Tolan: Miller and other advocates of public broadcasting reform say there are other alternatives: one would require commercial broadcasters to subsidize a genuinely independent public system, through fees paid for their access to the public airwaves. Another would sharply increase federal funds. Right now annual federal funding for public broadcasting in the U.S. amounts to $1.18 per American -- compared to $31 in Canada and $38 in Japan. But John Dinges says under the current arrangement, relying too heavily on government funding, even when it is supposed to be protected from political influence, can have a chilling effect.

Dinges: "It's absolutely insidious. It's what has infected every national broadcast system in the world that I know of. They are all affected by the political give-and-take in the source of their government funding."

Tolan: Some national broadcasters do better than others in protecting their systems from political influence. But even the BBC has had repeated battles over the years with the British government. And Jeff Dvorkin, who for years worked in a government-funded system for the Canadian Broadcasting Corporation, says he thinks the U.S. system of multiple funding sources works.

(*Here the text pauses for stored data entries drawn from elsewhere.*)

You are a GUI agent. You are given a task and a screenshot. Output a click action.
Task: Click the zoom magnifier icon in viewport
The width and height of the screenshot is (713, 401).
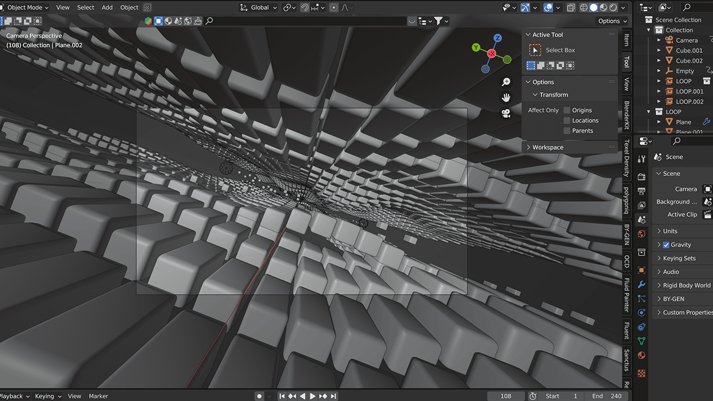(x=506, y=82)
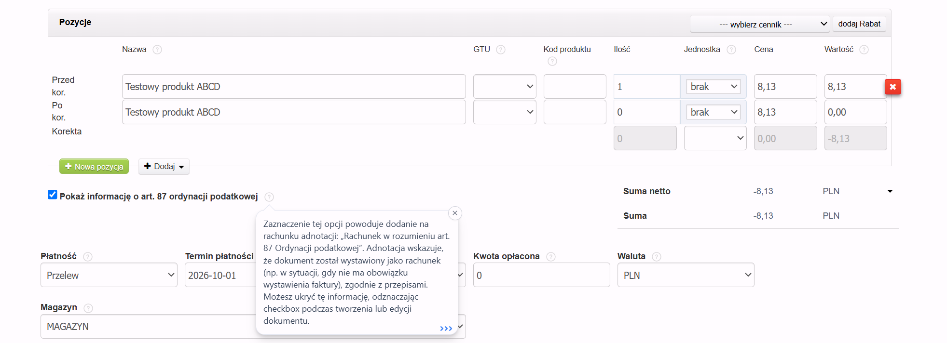
Task: Expand the Suma netto arrow
Action: coord(890,191)
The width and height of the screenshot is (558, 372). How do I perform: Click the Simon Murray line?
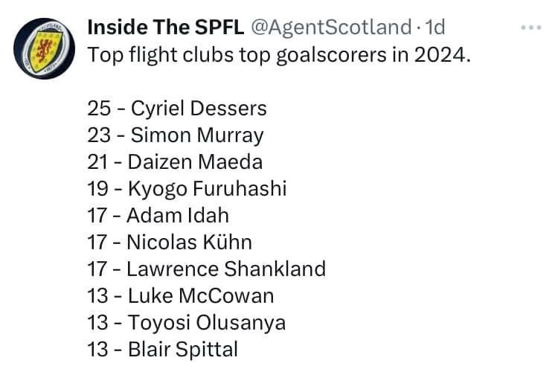pos(176,135)
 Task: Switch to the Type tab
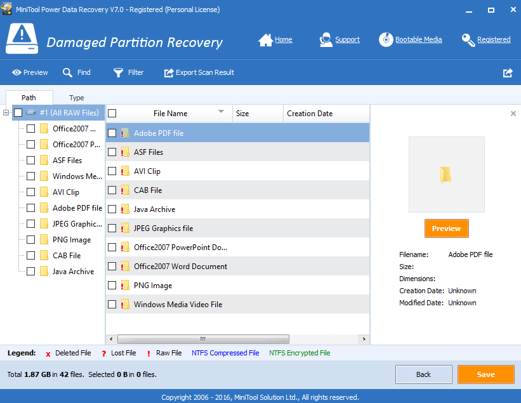pyautogui.click(x=76, y=98)
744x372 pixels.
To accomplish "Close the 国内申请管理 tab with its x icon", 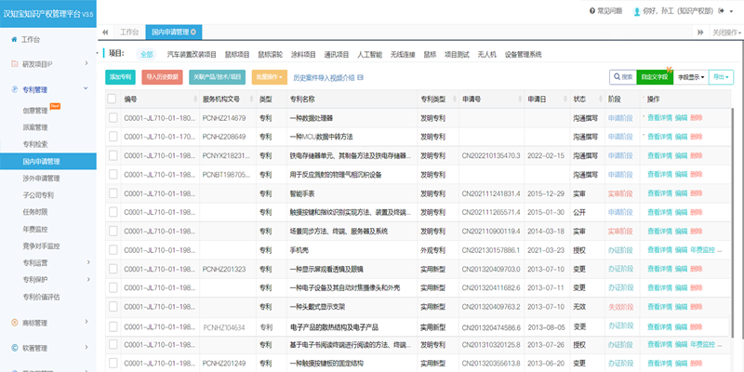I will coord(193,33).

Dvorkin: "What's the alternative? We've created a very viable broadcasting system in the united states. Is it perfect? Is it an entire work of art that is not sullied by other considerations? No, but I don't know of any place that is."

Tolan: There are nearly twice the listeners as there were to public radio just ten years ago. Research shows that listeners come out of hunger for credible news and information. Bigger numbers can mean better coverage of social issues and politics and international stories. Yet some in public radio believe the numbers game makes us play it too safe -- not as much investigation, fewer controversial voices of all stripes, more straight reporting of simply what happened in Washington or on Wall Street -- overall, less willingness to take chances.

Tolan: But also, many would say, more reliable and journalistically sound. It's like we've reached middle age. And it seems, most of us have. And so has our audience. We're playing to you, and to ourselves. Your demographic, your values and lifestyles, overlap a lot with ours. In public radio, we reach only a slice of the public -- highly educated people, boomers mostly, with disposable income, far from the broad swath of America people dreamed about at the beginning. Rather, it's a bit like in an echo chamber. Inside the chamber, perhaps we need to ask, are we challenging you enough? Are we challenging ourselves?

Tolan: I'm Sandy Tolan for Marketplace.